Picking the Right Quant for Your VRAM
The GGUF format lets you trade precision for memory. All three common quant levels are available for Bernini-R, and the right one depends entirely on your card.

| Quant | Best for | Trade-off |
|---|---|---|
| Q4_K_M | 8GB cards, fastest loads | Lowest VRAM, slight quality loss on fine detail |
| Q5_K_M | 12GB to 16GB cards, default pick | Balanced quality and footprint |
| Q8_0 | 16GB and up | Best fidelity, largest memory use |
Match the text encoder quant to roughly the same tier. Pairing a Q5_K_M model with a Q5_K_M UMT5 encoder keeps total memory predictable and avoids surprise out-of-memory errors mid-render.
Troubleshooting Common Failures
Nodes do not appear after install. You almost certainly skipped the ComfyUI-GGUF dependency or forgot to restart. Both node packs must be present, and ComfyUI reads custom nodes only at startup.
Out-of-memory at sampling. Raise blocks_to_swap, drop to a lower quant, or reduce the edit resolution. Activation memory scales with resolution and frame count, so a smaller canvas is the fastest fix.
The edit changes the whole frame instead of one region. Tighten the instruction to name the specific area and object, and lower the denoise strength so the renderer respects more of the source.
Text encoder errors. Confirm the CLIPLoaderGGUF type is set to wan and that the UMT5 encoder file sits in models/text_encoders/, not the unet folder.
What to Try Next
Once the image-editing path works, there are two natural next steps. The first is full video editing: the 14B dual-expert build ships GGUF graphs for video-to-video and reference-guided video editing, hitting 81 frames at 480p on a 24GB card with fp8 offload. If you have a 4090 or an A100 rental, that is the path to clip-level retargeting and subject swaps. The second is combining Bernini-R edits with other local nodes in a single graph, the same modular approach we covered in the ComfyUI v0.25 bundled nodes walkthrough. Chain a Bernini style pass into an upscaler and you have a complete local finishing pipeline.
Frequently Asked Questions
Can Bernini-R 1.3B really run on a consumer GPU?
Yes. The 1.3B build is about 2.6GB and an image edit at 640 by 640 peaks near 6.28GB of VRAM with block swapping enabled, so 8GB to 12GB cards handle it.

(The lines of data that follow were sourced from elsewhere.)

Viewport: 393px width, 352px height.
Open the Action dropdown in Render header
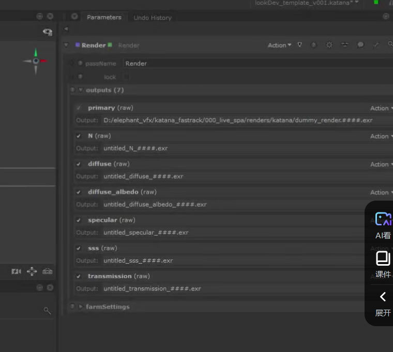tap(279, 45)
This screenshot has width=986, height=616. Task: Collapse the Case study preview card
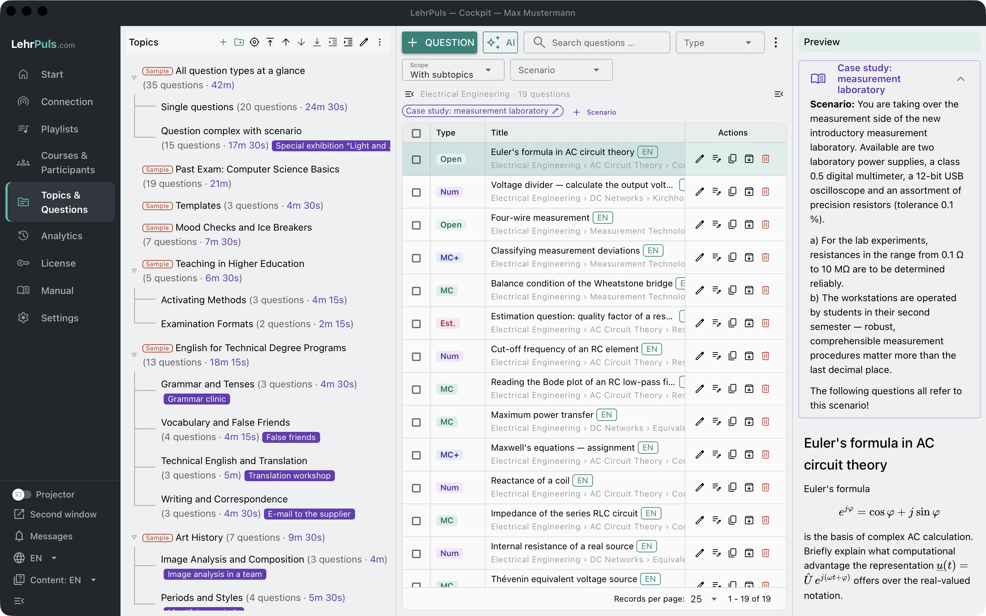point(960,79)
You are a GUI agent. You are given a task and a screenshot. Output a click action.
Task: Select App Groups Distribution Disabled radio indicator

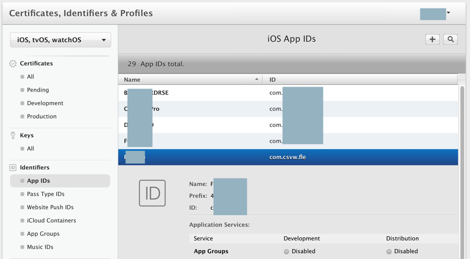[x=389, y=252]

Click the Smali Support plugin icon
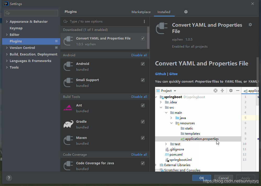(68, 83)
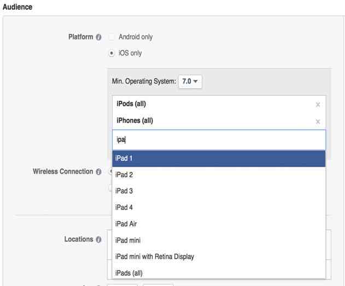Open the Min. Operating System 7.0 dropdown
345x286 pixels.
click(x=190, y=82)
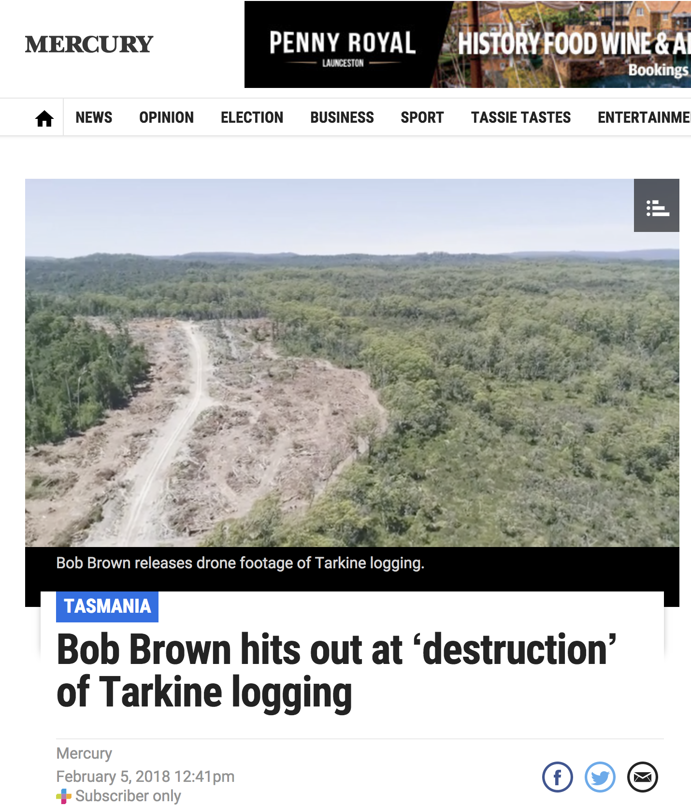This screenshot has height=807, width=691.
Task: Go to the Election section
Action: coord(252,117)
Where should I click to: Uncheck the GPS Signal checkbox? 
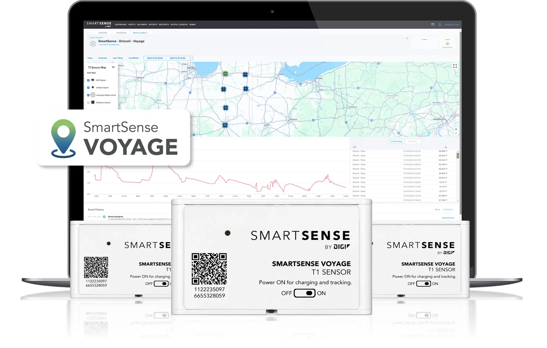[x=88, y=80]
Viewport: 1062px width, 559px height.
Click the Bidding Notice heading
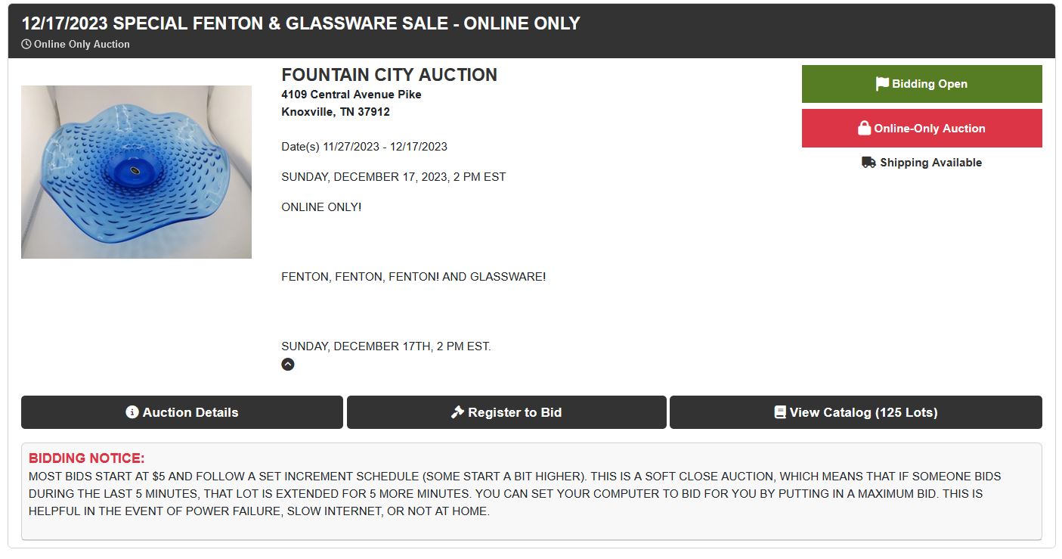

Higher resolutions and full video need more.
Is Bernini-R free to use commercially?
The released Bernini-R weights and inference code ship under Apache 2.0, which permits commercial use. Always review the license text on the model card before shipping client work.
What can the 1.3B model actually do well?
It performs close to the 14B variant on simpler tasks like style transfer, subtitle and watermark removal, and localized edits, while lagging on complex tasks such as full human generation.
Do I need a Hopper GPU?
No. Hopper cards enable FlashAttention-3 for speed, but the model falls back to FlashAttention-2 or PyTorch SDPA on other CUDA GPUs, so non-Hopper consumer cards run the editing graph fine.
What is the difference between the 1.3B and 14B builds?
The 1.3B is a single-expert renderer tuned for lightweight editing on modest hardware. The 14B is a dual-expert renderer with stronger results across benchmarks and the full video-editing graphs, at a much higher VRAM cost.